There are days when I think I may explode from the sorrow I feel for too many families..... cancer, SMA, surgeries, broken hearts... their days continue to roll too. Fear, grief, and pain.... I want so much to be a help, our lives have been right there in the trenches too. When we lost our sweet baby Mackenzie I truly thought I would just roll into a ball and stay there... You see we had just slid through our days being "good" keeping ourselves inside our own little box. Not really worrying about the lives of others. When I lost her my world was upended.
You see Mackenzie was my wake up call...... she was my angel, she still is. She keeps me grounded and always carrying for others. Because of her I "happened" upon the video that introduced me to the horrors of SMA, and connected me with some awesome families that dealt with the loss of their babies too soon, and some that are fighting to rid their children of the cancer that threatens to steal their children. She has guided my path as we opened our little store and given me a heart to live outside myself.....
After being told by someone that "you give away too much" I got into my car and turned one the radio. Matthew West's My Own Little World came spilling out.... I literally cried as I drove along listening to the words of the song. God doesn't always tap you on the shoulder sometimes he hits you with a ball bat. I KNOW we are doing exactly what he wants us to. I know that I will spend each day trying to do more.
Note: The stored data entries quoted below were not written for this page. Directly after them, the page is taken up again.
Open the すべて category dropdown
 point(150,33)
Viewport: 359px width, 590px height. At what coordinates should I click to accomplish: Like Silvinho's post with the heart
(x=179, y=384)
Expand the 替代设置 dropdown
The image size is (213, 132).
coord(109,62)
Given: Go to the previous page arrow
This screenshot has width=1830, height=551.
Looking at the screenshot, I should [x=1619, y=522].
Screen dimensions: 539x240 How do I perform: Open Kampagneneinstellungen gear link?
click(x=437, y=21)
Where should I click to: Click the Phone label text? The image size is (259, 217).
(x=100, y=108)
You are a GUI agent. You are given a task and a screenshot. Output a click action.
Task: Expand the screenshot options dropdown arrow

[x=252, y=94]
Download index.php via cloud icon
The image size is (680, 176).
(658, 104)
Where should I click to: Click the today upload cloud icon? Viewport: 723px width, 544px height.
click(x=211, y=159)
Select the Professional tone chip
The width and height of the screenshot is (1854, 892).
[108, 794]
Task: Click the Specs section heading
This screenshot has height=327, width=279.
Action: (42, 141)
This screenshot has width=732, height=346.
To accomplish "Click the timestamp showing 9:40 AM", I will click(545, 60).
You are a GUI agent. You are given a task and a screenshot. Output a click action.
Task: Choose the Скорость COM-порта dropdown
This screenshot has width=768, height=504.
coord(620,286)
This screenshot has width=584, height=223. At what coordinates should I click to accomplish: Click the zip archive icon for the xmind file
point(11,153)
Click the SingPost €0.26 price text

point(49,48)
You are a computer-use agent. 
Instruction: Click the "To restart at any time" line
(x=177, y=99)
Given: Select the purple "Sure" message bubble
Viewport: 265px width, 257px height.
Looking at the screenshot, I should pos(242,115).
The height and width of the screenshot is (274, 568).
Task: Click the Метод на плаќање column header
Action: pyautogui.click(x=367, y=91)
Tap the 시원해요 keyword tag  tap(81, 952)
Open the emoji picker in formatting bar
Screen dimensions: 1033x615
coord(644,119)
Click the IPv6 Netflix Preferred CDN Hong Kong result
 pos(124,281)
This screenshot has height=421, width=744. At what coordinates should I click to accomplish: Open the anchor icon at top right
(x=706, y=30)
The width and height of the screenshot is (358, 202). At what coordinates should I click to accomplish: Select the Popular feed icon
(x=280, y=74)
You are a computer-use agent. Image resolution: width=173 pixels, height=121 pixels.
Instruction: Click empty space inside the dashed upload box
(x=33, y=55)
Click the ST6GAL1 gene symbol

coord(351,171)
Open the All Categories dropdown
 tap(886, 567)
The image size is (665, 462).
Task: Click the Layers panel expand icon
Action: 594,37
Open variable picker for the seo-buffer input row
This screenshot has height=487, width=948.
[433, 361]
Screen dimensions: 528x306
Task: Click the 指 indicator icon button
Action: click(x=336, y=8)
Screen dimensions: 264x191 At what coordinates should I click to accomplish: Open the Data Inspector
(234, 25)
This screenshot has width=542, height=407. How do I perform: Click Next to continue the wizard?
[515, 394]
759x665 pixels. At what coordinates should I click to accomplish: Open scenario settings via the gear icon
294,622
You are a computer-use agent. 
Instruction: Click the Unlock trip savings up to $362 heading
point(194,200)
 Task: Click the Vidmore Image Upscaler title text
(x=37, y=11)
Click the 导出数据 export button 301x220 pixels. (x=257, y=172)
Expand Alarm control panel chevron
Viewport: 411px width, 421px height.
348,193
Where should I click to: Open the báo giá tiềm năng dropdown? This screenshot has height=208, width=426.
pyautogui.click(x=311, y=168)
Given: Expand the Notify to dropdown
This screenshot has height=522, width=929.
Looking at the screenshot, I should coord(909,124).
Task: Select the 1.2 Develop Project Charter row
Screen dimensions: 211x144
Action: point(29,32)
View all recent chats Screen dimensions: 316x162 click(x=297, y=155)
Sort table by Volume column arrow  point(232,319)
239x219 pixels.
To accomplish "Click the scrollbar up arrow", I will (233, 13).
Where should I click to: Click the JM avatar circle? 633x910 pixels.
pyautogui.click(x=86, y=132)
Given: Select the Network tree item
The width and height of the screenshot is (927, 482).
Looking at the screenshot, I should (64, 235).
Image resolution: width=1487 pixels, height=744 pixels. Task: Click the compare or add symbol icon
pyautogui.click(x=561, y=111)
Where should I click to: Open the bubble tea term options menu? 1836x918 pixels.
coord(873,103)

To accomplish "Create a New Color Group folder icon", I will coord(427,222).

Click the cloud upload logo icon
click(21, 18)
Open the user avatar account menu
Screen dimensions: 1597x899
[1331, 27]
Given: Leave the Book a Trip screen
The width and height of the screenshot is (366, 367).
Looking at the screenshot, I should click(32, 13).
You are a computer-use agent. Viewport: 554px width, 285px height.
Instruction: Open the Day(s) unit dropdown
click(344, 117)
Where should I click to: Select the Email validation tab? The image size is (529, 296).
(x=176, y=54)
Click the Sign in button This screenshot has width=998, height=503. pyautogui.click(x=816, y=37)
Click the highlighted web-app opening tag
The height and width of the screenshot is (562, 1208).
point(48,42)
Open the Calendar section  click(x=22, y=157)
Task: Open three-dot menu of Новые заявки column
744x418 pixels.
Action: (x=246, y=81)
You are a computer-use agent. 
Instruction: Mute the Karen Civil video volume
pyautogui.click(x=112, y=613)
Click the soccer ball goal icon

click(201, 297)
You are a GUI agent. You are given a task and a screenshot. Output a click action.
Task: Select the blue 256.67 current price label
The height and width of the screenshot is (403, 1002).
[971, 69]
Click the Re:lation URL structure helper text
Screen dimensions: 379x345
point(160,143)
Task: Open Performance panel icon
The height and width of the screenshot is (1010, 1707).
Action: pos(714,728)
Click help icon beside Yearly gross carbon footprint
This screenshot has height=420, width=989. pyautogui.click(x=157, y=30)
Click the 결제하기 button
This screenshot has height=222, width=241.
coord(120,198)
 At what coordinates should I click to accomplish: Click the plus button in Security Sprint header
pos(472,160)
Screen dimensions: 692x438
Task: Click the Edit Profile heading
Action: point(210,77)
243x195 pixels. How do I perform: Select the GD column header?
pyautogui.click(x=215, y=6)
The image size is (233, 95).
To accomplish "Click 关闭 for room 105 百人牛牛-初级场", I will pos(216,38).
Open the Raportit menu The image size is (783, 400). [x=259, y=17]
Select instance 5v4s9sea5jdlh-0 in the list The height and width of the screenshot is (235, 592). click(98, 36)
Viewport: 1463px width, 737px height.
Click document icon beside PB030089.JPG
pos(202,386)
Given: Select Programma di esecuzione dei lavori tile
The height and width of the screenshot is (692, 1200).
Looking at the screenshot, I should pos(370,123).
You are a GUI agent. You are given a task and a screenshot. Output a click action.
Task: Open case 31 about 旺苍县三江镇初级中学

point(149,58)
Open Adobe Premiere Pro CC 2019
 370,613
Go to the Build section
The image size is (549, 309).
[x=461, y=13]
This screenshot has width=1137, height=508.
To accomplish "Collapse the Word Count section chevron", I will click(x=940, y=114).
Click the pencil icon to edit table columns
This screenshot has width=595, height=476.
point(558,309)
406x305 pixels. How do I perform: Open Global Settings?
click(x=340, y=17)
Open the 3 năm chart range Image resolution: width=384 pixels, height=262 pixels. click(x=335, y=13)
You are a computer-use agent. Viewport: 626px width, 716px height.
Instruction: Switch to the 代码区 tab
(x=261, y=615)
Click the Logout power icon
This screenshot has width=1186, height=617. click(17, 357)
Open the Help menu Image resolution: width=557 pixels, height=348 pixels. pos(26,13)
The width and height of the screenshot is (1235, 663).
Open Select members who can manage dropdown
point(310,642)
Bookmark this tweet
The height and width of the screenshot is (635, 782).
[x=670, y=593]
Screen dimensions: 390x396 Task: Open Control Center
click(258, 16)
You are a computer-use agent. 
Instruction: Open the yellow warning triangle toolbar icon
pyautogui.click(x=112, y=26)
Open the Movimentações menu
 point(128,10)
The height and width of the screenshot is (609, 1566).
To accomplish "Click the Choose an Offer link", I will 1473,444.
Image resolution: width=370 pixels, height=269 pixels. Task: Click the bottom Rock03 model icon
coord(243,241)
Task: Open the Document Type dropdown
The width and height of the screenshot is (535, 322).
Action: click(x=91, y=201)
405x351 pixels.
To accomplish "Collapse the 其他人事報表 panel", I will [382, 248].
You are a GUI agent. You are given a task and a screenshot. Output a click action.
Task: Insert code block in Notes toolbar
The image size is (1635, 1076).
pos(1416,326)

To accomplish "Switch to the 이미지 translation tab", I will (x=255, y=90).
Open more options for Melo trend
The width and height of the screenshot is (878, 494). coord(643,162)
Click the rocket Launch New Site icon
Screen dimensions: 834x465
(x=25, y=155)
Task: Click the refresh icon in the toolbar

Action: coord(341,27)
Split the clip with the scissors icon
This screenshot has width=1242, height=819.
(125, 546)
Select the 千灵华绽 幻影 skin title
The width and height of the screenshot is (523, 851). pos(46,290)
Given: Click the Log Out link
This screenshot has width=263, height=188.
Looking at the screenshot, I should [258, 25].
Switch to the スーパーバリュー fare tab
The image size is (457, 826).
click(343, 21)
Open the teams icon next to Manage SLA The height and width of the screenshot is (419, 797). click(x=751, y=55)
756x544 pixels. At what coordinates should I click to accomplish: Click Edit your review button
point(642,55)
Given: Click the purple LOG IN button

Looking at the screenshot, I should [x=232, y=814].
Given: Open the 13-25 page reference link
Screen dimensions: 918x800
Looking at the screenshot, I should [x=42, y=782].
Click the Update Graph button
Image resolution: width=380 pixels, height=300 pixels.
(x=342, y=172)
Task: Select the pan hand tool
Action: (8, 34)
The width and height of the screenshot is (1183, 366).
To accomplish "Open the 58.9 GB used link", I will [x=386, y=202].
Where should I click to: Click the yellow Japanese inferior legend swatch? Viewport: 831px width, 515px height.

SMA has impacted my life is a crazy way. Nobody in my family has had SMA, none of my friends have children with SMA. But, I have come to respect and be inspired by the families that fight the battle everyday. The children..... oh the children, they are so incredible. They are so bright, they live in a world that restricts their movement. They need help to do most things but they are the most brilliant inspiring kids. One look into their eyes and I know I need to do more. Winter is a scary time for children that have SMA. So many germs, so many illnesses, hospitalizations and those lead to more trouble. To date just in the month of January 9 children have died......... gone. How can we all not be tossing every bit of spare change to research for a CURE!??!
Easy math tells me that SMA will knock at the door of someone I know soon. If that is so then it will knock on the door of someone you know too.... think we need to find that cure?? 1 in 40 people are carriers of the disease.
A Slow Cooker Thanksgiving
4 weeks ago
1 comment:
Your Mackenzie .... just a beautiful gift,who's light continues to shine through your kind and generous and selfless heart.
What can I say about SMA?I had never even heard of it until sweet Gwendolyn was placed on our prayer list almost 3 years ago.And now through her journey and the journey of so many of her friends,I know one thing and one thing alone ... we need to get to a cure.We just have to.
Yes,Zoey has had her share,leukemia being one of them.Scary yes but there are so many protocols and treatments out there,with SMA,there is not.And that needs to change.
Penny,thank you for doing what you do.Which is stepping out of your little world,and giving so much of yourself for the sake of others.That is truly,beautiful.